New monetary policy makes stakeholders upbeat about BFIs and MFIs

ShareSansar, July 20:
As the market is opening for the first time following the announcement of the new monetary policy, Key stakeholders are upbeat about surge in the price of scrips especially of the microfinance and BFI groups.
“The best part of the monetary policy is that the central bank simply does not have any reason to tightly control marginal lending or investment of BFIs in the stock market,” says President of the Stock Brokers’ Association Narendra Sijapati. “The marginal lending of commercial banks is less than 2 percent of its total loan mobilization. Now, that is a nominal figure if we take into account the excess liquidity in the system.”
Sijapati further said that the strong indication from the central bank that it is very strict when it comes to paid-up capital requirement is going to see a huge rise in the price of scrips of the commercial banks that are yet to shore up their paid-up capital to Rs 2 arba.
“This surge is also expected to lift most of the scrips of the BFI,” he added. “And then we all know that the series of measures in the monetary policy is going to send the microfinance companies to a new high.”
Sijapati, however, was somewhat apprehensive about the growth of hydropower sector, especially in the wake of the ongoing management crisis in Chilime Hydropower Company Limited.
Chairperson of Nepal Investors Forum Raj Kumar Timilsina also echoes Sijapati’s optimism.
“The monetary policy did not tighten the marginal lending to the extent we had anticipated. It simply did not have enough reasons to do so,” he said. “All the central bank can do is fix the percent on marginal lending, and it cannot be very low due to the liquidity surplus. This will not have much impact on the market. All in all, we are excited about the market.”
He further said that the reason he feels that the good days are on the card, especially for the BFIs and MFIs.

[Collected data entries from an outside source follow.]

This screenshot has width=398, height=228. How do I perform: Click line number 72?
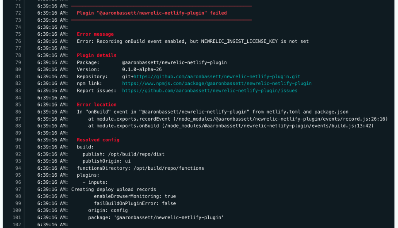click(x=18, y=13)
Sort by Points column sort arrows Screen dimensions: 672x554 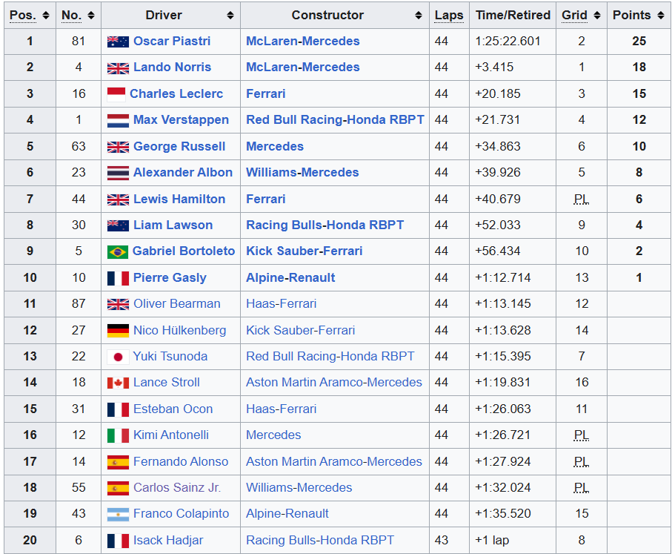661,16
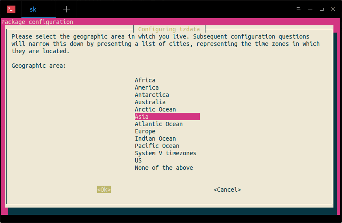This screenshot has height=223, width=342.
Task: Select the Arctic Ocean entry
Action: pos(155,109)
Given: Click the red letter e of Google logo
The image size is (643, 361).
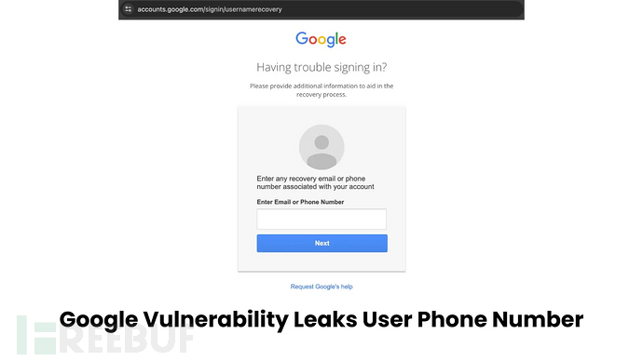Looking at the screenshot, I should tap(342, 40).
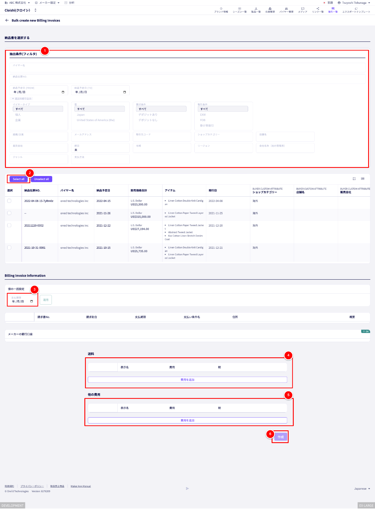This screenshot has width=375, height=509.
Task: Open リンク一覧 share links list
Action: pos(318,10)
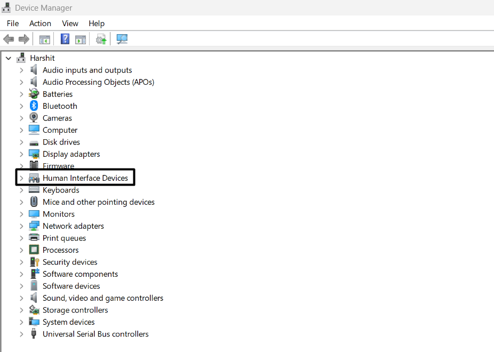Open the File menu
The image size is (494, 352).
(x=13, y=23)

Timilsina adds, “The central bank is serious about enforcing BASEL III, especially about the paid-up capital requirement. It has also announced other measures to promote corporate good governance and financial health of the BFIs. What more can you ask for at this point?”
The monetary policy has stated the central bank will come up with a provision for the microfinance institutions operating in districts in financial hubs will have to raise their paid-up capital within this fiscal year.
Now the class ‘D’ MFIs can issue loan on zero interest rate up to Rs 30 lakh from the existing provision of Rs 20 lakh if they open new branch in the district less accessible from financial point of view. MFIs do not even have to seek prior permission from the central bank to open such branches.
To further promote the MFIs, the monetary policy has now allowed the MFIs to issue up to Rs 2 lakh to good credit from the deprived class from the existing 1.5 lakh, and to increase the microcredit loan from Rs 4 lakh to Rs 5 lakh.
On the other hand, the percentage of the loan given to the MFIs by the BFIs has not been changed.